2. 2 to 3lb Tall and Skinny Mold with hanger swirl tool that can be used for it and regular height mold (1) so something the same length as #1

3. Slab/Tray Mold with bar dividers that can be added after batter is poured

I've been eyeing the Acrylic ones from Soap Making Resource since being able to see inside my soap is appealing, but I don't think sectioning dividers are available...

The loaf molds at Nurture Soap have all the gizmos available, but their liners also don't extend to the top and being a wooden mold - I'm not sure if I could CPOP with it...

Any suggestions on your perfect molds? I'm so torn.


----------



## JustBeachy (Nov 23, 2014)

snappyllama said:


> I get to sit on Santa's lap and direct the jolly dude on a few molds to bring me for Christmas. Requirements: no lining & accessory availability.
> 
> Right now, I've got the 2lb Brambleberry wooden mold with silicon liner. I do not love that I cannot CPOP with it. The liner doesn't reach the top of the mold.  The liner fit is also off a bit - making my bars bow out. It is a little skinnier than I'd like at 2.5in.
> 
> ...



The wooden ones at Nurture are rated as CPOP, but I'd worry about the silicone liners. I've heard of problems with the silicone and CPOP.  No real help though, if the liners are tall enough for you. 

I never could find a mold that I liked, which is why I just build my own. Of course, I really don't mind lining them and have gotten to the point of it taking just a couple of minutes. 

Anyways, looks like if you can find them, you're gonna have a sweet Christmas haul. :smile:


----------



## Ann Marie (Nov 23, 2014)

I also don't like the silicon liners since they can rip the sides of your soap apart, etc. I just cut a bunch of freezer paper ahead of time and it takes less than a minute to line the mold. I personally feel like freezer paper works best with CP as far as liners are concerned. If you havent tried etsy you should, there are quite a few sellers there and you could even ask them to put something together in the dimensions you are looking for, that's what I did and loved it. 

Good luck!


----------



## IrishLass (Nov 23, 2014)

Although they are not totally awesome for CPOP (unless you don't mind planing a thin layer of bubbles off the finished soap's surface), the Essential Depot silicone log molds might be an option for you. I myself have 2 or them. And the Great Soap Shop on ETSY makes and sells different kinds of dividers for them (wavy or straight), as well as a hanger tool. I have their straight dividers and they are awesome., and I now have my eye on their wavy dividers: https://www.etsy.com/shop/GreatSoapShop

IrishLass


----------



## Meganmischke (Nov 23, 2014)

Also with the ed silicone mold the original ts mold is close enough to the same size where i can use the hanger sold in etsy for both molds. I personally don't often cpop and when i do it isn't in silicone for the reason listed above.


----------



## new12soap (Nov 23, 2014)

If Santa was bringing them and cost was no object, hands down I would ask for woodfields. All of them. Please.
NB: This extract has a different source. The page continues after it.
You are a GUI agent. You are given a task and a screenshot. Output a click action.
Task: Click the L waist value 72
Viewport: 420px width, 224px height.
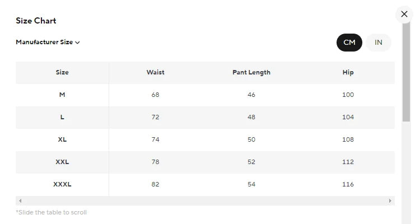pos(155,117)
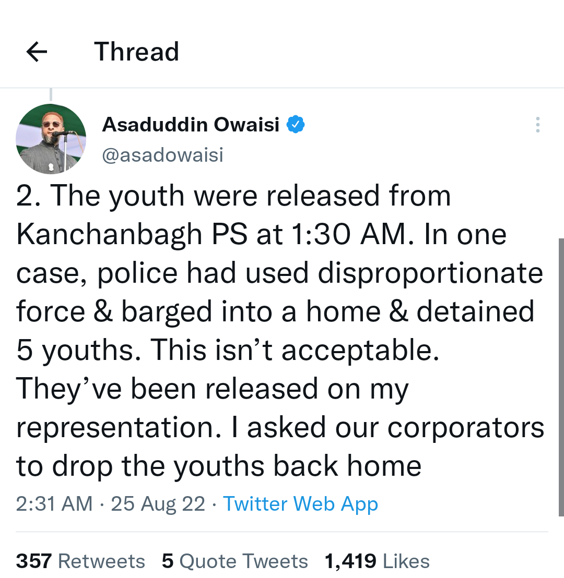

http://shop.woodfieldswood.com/

Sigh. I am never _that_ good.


----------



## IrishLass (Nov 23, 2014)

new12soap said:


> If Santa was bringing them and cost was no object, hands down I would ask for woodfields. All of them. Please.
> 
> http://shop.woodfieldswood.com/
> 
> Sigh. I am never _that_ good.



I consider myself very blessed to have one of their molds (their tall & skinny silicone log mold): http://shop.woodfieldswood.com/12Lx...5x952cm-Log-Silicone-Soap-Mold-12212334LM.htm

It was on my wish-list for a year or so before I saved up enough to buy it. It was not cheap, but it was/is worth every penny. The expert craftsmanship of that mold astounds me. And the silicone liner is very different than the Essential Depot's silicone. Woodfield's CPOP's for me just fine without the bubbling-issue. Unfortunately, Woodfield's in in the process of moving right now and is not accepting any orders until further notice (or so it says on their home page).


IrishLass


----------



## snappyllama (Nov 23, 2014)

Thanks everyone for the suggestions!

Those Wood Fields ones look amazing. Unfortunately, I don't think I've been quite that good this year. Maybe next year I'll be better; I've got incentive now! 

I had completely forgotten about Essential Depot.  I think my brain nixed them from memory due to that youtuber (you know the one). Now I'm worried about bubbles though if I CPOP. I guess I will have to woman-up and line for that...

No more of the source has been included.